WORK REQUEST
Extract each line of the material that follows exactly and omit its pictures.

===

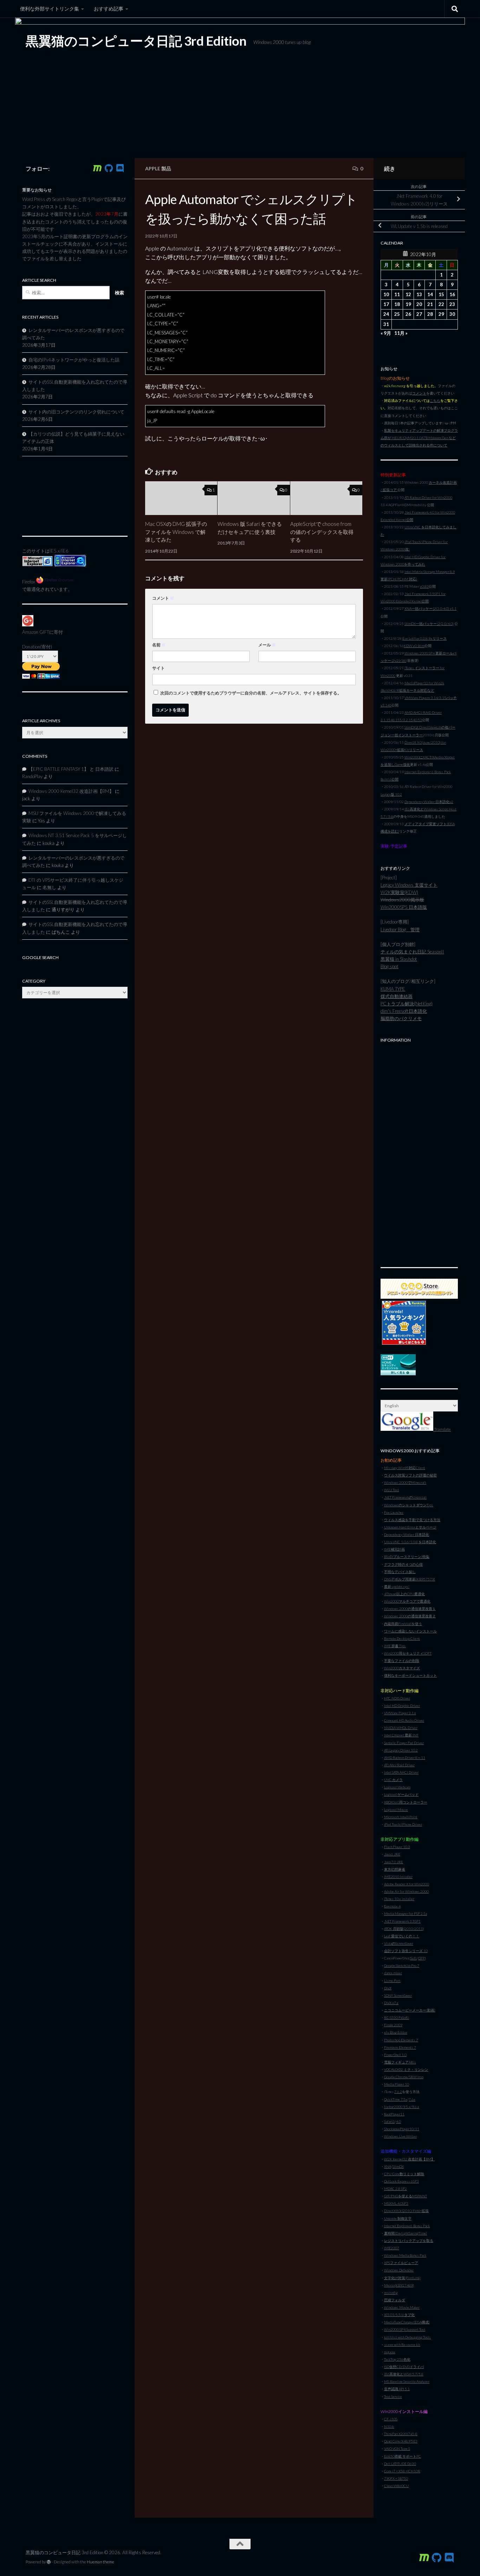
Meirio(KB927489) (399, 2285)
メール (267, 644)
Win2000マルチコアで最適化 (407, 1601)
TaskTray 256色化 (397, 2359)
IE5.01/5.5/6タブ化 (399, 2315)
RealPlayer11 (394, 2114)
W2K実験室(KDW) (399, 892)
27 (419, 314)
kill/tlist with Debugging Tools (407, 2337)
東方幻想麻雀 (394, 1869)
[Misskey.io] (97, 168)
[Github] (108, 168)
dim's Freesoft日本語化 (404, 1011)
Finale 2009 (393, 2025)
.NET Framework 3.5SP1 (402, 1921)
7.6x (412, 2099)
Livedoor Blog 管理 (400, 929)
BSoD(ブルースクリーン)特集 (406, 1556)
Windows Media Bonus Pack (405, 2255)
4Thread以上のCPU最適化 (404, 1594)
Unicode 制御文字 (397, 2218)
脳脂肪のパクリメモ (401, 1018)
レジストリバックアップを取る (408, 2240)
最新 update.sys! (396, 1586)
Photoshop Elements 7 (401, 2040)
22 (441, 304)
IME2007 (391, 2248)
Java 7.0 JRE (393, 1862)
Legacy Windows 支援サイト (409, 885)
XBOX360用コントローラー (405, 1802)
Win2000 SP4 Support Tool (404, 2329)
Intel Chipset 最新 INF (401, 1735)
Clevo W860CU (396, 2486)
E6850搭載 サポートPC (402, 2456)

===

EXERCISE SOLUTION
Meirio(KB927489) (399, 2285)
メール (267, 644)
Win2000マルチコアで最適化 (407, 1601)
TaskTray 256色化 (397, 2359)
IE5.01/5.5/6タブ化 (399, 2315)
RealPlayer11 (394, 2114)
W2K実験室(KDW) (399, 892)
27 (419, 314)
kill/tlist with Debugging Tools (407, 2337)
東方幻想麻雀 (394, 1869)
[Misskey.io] (97, 168)
[Github] (108, 168)
dim's Freesoft日本語化 (404, 1011)
Finale 2009 (393, 2025)
.NET Framework 3.5SP1 (402, 1921)
7.6x (412, 2099)
Livedoor Blog 管理 (400, 929)
BSoD(ブルースクリーン)特集 (406, 1556)
Windows Media Bonus Pack (405, 2255)
4Thread以上のCPU最適化 (404, 1594)
Unicode 制御文字 (397, 2218)
脳脂肪のパクリメモ (401, 1018)
レジストリバックアップを取る (408, 2240)
最新 update.sys! (396, 1586)
Photoshop Elements 7 (401, 2040)
22 (441, 304)
IME2007 (391, 2248)
Java 7.0 JRE (393, 1862)
Legacy Windows 支援サイト (409, 885)
XBOX360用コントローラー (405, 1802)
Win2000 SP4 Support Tool (404, 2329)
Intel Chipset 最新 INF (401, 1735)
Clevo W860CU (396, 2486)
E6850搭載 サポートPC (402, 2456)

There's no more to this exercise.